Task statement - All lines in the material containing the word "will" need to be copied.
** Data extract follows **
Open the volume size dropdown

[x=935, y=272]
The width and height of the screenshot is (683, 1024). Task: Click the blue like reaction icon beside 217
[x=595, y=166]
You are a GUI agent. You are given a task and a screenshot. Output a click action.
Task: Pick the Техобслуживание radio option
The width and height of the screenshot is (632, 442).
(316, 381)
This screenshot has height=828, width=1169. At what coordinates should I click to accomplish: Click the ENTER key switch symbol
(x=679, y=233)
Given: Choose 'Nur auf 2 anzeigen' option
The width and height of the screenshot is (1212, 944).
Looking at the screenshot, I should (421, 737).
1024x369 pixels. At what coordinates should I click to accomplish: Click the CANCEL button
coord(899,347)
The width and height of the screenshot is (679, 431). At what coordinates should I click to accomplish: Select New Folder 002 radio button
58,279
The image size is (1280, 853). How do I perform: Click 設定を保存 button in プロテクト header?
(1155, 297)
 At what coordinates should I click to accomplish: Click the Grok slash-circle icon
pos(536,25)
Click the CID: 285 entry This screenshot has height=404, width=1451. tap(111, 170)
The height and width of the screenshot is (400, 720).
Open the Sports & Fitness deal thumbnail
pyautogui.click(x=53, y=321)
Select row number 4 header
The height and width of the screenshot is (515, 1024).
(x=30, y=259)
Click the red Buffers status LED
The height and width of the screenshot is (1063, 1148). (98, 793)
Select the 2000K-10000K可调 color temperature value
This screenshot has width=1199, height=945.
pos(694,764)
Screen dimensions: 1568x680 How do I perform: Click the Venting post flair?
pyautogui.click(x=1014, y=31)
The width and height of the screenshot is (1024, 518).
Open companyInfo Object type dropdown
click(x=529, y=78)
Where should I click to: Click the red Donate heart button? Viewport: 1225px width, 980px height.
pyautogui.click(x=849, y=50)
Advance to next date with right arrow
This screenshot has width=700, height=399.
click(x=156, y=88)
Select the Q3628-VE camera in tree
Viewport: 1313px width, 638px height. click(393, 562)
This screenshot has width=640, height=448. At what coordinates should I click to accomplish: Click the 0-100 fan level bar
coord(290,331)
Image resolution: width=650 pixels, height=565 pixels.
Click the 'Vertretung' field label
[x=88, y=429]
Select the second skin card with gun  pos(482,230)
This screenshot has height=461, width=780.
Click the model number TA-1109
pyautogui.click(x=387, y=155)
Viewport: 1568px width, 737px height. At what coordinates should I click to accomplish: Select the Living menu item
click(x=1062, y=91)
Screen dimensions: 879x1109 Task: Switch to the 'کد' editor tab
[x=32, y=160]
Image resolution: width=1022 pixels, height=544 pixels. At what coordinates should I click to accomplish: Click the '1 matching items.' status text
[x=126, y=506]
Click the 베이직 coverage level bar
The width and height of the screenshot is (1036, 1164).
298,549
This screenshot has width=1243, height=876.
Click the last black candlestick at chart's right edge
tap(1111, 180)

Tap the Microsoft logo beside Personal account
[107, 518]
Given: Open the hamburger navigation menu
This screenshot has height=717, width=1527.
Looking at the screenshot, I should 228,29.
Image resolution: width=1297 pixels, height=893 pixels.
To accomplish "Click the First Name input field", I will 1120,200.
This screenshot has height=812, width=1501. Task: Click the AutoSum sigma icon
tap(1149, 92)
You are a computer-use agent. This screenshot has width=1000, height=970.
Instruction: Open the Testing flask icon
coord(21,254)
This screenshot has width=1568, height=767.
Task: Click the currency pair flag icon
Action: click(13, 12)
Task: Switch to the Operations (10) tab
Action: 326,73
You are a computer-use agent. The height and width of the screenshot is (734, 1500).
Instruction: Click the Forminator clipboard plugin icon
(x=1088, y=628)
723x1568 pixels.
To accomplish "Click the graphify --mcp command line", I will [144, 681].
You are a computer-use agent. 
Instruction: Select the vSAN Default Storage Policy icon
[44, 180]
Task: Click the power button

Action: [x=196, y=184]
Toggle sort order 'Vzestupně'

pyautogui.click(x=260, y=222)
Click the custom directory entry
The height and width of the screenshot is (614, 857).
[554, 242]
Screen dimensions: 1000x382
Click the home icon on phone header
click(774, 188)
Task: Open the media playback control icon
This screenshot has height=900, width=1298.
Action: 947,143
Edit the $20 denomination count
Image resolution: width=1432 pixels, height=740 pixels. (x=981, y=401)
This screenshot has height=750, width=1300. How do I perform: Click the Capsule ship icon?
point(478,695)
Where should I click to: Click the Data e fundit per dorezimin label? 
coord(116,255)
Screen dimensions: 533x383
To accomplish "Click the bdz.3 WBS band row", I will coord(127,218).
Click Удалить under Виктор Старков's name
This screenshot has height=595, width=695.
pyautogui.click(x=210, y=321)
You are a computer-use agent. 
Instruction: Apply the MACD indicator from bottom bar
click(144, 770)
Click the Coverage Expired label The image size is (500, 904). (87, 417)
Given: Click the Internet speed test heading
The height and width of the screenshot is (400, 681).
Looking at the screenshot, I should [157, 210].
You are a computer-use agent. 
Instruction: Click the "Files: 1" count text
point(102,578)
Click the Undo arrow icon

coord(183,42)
** End of Data extract **
Written answer -
To accomplish "Click the First Name input field", I will 1120,200.
To accomplish "Click the graphify --mcp command line", I will [144, 681].
To accomplish "Click the bdz.3 WBS band row", I will coord(127,218).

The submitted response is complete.